#### [TEXT PASSAGE]
+ + + + +
July 7, 2019
By Dan Schnur
July 7, 2019
Heads up, California. There’s a gray wave coming.
As the baby-boom generation ages, the number of senior citizens in the state is about to explode. The 65-and-over population will nearly double within a decade, which means a larger percentage of seniors here in California than in Florida. And it’s not clear if we’re ready for the societal, economic and health care demands this shift represents.
“California has a relatively young population that’s about to gray rapidly, and we are woefully unprepared,” said Bruce Chernof, president of The SCAN Foundation. “The state’s approach to aging services is a six-decade collection of well-meaning but one-off programs that are siloed from one another.”
Chernof was one of several of The Bee’s California Influencers who lauded Gov. Gavin Newsom’s “Master Plan on Aging,” which Newsom recently announced to address the needs of the state’s growing senior population.
Kassy Perry, president of the Perry Communications Group, coupled her praise with a warning.
“That’s a start, but the hard work is still to come,” Perry said. “Unless we face reality and make significant changes to the way we provide services and address the needs of the growing senior population, California will see generational poverty the likes of which we have not seen since the Great Depression.”
Mark Ghaly, Newsom’s secretary of the Health and Human Services Agency, described the challenge that he and his colleagues face in developing the governor’s plan.
“The current patchwork of services are not person-centered nor do they attempt to address the holistic needs of the individuals or their caregivers,” Ghaly said. “Government cannot do this alone. It is our collective responsibility to build an age-friendly state.”
+ + + + +
#### [GIVEN RECORDS]
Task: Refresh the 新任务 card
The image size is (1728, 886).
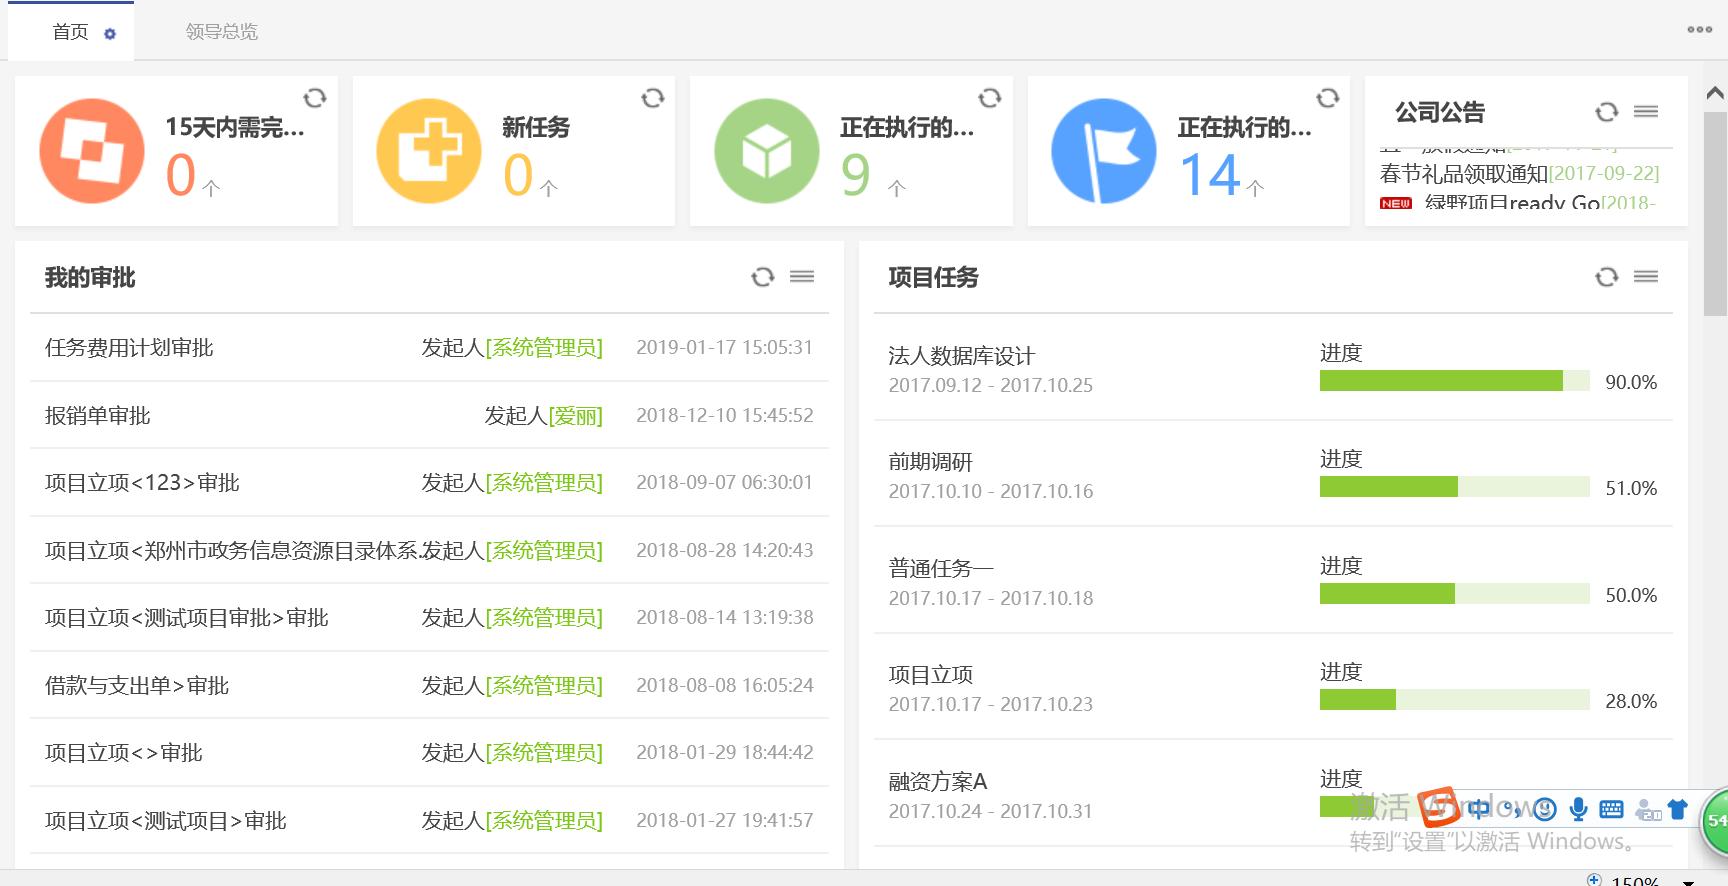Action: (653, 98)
+ + + + +
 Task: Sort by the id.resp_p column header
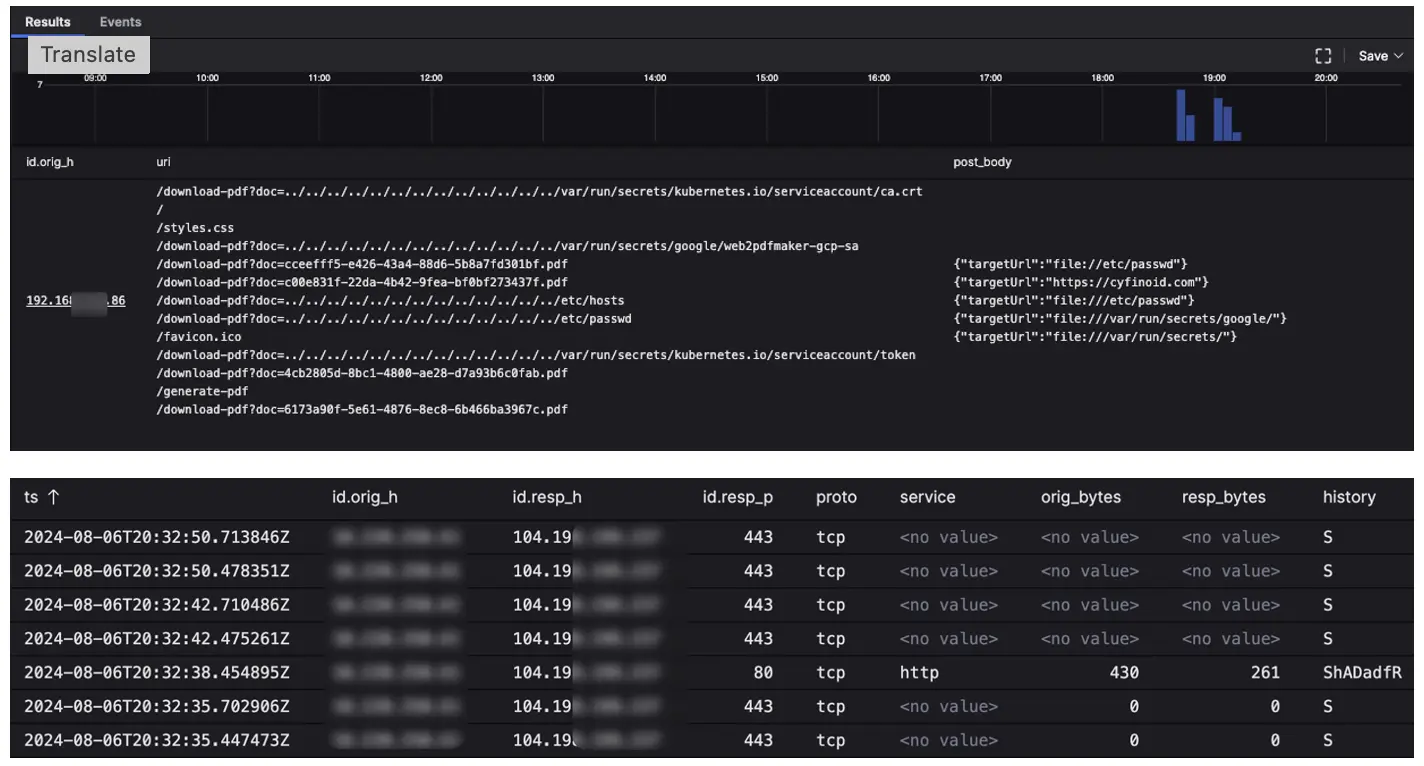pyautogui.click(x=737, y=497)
+ + + + +
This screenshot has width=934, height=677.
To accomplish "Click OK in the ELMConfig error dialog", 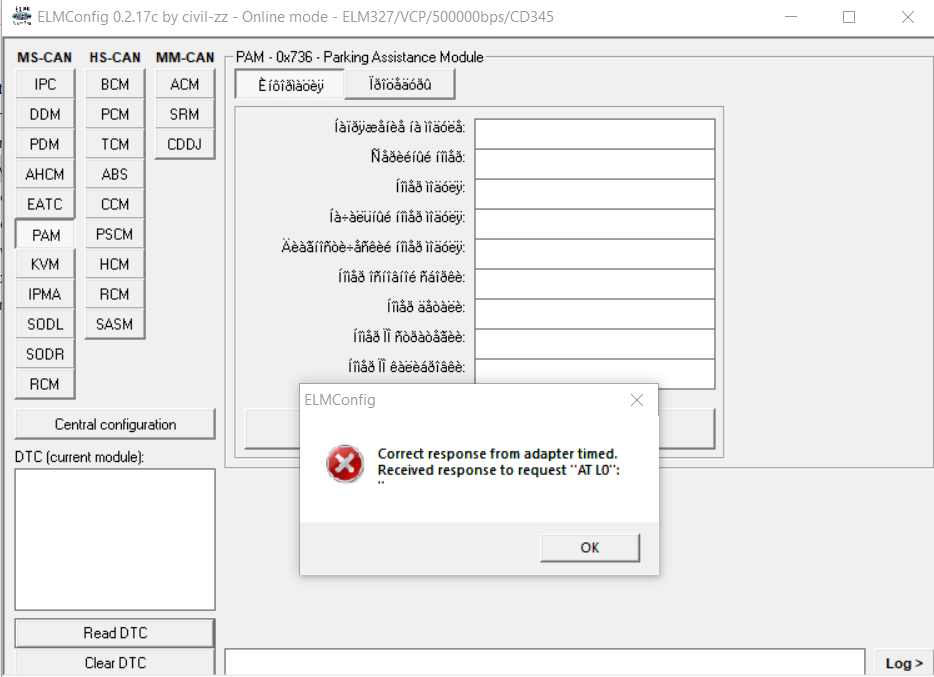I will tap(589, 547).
+ + + + +
#### [YOUR INSTRUCTIONS]
Please answer from the text above on California's aging population: who is the president of The SCAN Foundation?

#### [REPLY]
Bruce Chernof